▸ What is required: Down to the last line, restate the material below exactly.

▸ The data:
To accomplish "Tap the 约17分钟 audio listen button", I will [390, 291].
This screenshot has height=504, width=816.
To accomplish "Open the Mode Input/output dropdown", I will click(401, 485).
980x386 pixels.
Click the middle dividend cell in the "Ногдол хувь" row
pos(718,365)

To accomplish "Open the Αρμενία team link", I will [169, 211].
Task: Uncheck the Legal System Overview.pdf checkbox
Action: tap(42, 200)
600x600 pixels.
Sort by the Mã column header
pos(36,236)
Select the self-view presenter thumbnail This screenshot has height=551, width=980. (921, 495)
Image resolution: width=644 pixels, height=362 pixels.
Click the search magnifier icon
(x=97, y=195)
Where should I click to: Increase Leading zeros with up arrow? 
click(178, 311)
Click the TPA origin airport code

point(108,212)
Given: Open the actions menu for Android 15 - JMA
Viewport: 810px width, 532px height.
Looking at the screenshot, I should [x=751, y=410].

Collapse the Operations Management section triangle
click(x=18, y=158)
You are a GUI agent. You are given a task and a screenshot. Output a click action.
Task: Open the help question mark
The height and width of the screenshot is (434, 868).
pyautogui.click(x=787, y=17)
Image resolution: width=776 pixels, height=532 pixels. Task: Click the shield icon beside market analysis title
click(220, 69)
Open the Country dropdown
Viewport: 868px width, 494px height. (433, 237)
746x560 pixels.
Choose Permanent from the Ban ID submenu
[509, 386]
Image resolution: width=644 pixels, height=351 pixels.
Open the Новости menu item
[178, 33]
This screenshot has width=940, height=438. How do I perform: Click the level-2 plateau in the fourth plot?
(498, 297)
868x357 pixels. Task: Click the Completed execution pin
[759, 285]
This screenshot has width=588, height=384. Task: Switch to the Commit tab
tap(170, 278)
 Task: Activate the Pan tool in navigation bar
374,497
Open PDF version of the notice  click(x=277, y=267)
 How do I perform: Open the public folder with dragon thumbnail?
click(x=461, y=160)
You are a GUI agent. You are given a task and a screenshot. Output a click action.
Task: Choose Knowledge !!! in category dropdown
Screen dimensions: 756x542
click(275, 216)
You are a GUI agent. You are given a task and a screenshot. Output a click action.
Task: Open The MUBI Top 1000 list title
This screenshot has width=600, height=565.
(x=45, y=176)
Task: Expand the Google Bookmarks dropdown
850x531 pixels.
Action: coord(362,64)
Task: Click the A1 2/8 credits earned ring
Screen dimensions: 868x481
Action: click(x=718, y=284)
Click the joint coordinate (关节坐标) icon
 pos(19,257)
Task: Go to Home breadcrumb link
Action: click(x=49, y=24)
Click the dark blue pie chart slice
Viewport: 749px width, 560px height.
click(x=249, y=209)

▸ Written solution:
To accomplish "Tap the 约17分钟 audio listen button", I will [390, 291].
This screenshot has height=504, width=816.
To accomplish "Open the Mode Input/output dropdown", I will click(401, 485).
980x386 pixels.
Click the middle dividend cell in the "Ногдол хувь" row
pos(718,365)

To accomplish "Open the Αρμενία team link", I will [169, 211].
Task: Uncheck the Legal System Overview.pdf checkbox
Action: tap(42, 200)
600x600 pixels.
Sort by the Mã column header
pos(36,236)
Select the self-view presenter thumbnail This screenshot has height=551, width=980. (921, 495)
Image resolution: width=644 pixels, height=362 pixels.
Click the search magnifier icon
(x=97, y=195)
Where should I click to: Increase Leading zeros with up arrow? 
click(178, 311)
Click the TPA origin airport code

point(108,212)
Given: Open the actions menu for Android 15 - JMA
Viewport: 810px width, 532px height.
Looking at the screenshot, I should [x=751, y=410].

Collapse the Operations Management section triangle
click(x=18, y=158)
You are a GUI agent. You are given a task and a screenshot. Output a click action.
Task: Open the help question mark
The height and width of the screenshot is (434, 868).
pyautogui.click(x=787, y=17)
Image resolution: width=776 pixels, height=532 pixels. Task: Click the shield icon beside market analysis title
click(220, 69)
Open the Country dropdown
Viewport: 868px width, 494px height. (433, 237)
746x560 pixels.
Choose Permanent from the Ban ID submenu
[509, 386]
Image resolution: width=644 pixels, height=351 pixels.
Open the Новости menu item
[178, 33]
This screenshot has width=940, height=438. How do I perform: Click the level-2 plateau in the fourth plot?
(498, 297)
868x357 pixels. Task: Click the Completed execution pin
[759, 285]
This screenshot has width=588, height=384. Task: Switch to the Commit tab
tap(170, 278)
 Task: Activate the Pan tool in navigation bar
374,497
Open PDF version of the notice  click(x=277, y=267)
 How do I perform: Open the public folder with dragon thumbnail?
click(x=461, y=160)
You are a GUI agent. You are given a task and a screenshot. Output a click action.
Task: Choose Knowledge !!! in category dropdown
Screen dimensions: 756x542
click(275, 216)
You are a GUI agent. You are given a task and a screenshot. Output a click action.
Task: Open The MUBI Top 1000 list title
This screenshot has width=600, height=565.
(x=45, y=176)
Task: Expand the Google Bookmarks dropdown
850x531 pixels.
Action: coord(362,64)
Task: Click the A1 2/8 credits earned ring
Screen dimensions: 868x481
Action: click(x=718, y=284)
Click the joint coordinate (关节坐标) icon
 pos(19,257)
Task: Go to Home breadcrumb link
Action: click(x=49, y=24)
Click the dark blue pie chart slice
Viewport: 749px width, 560px height.
click(x=249, y=209)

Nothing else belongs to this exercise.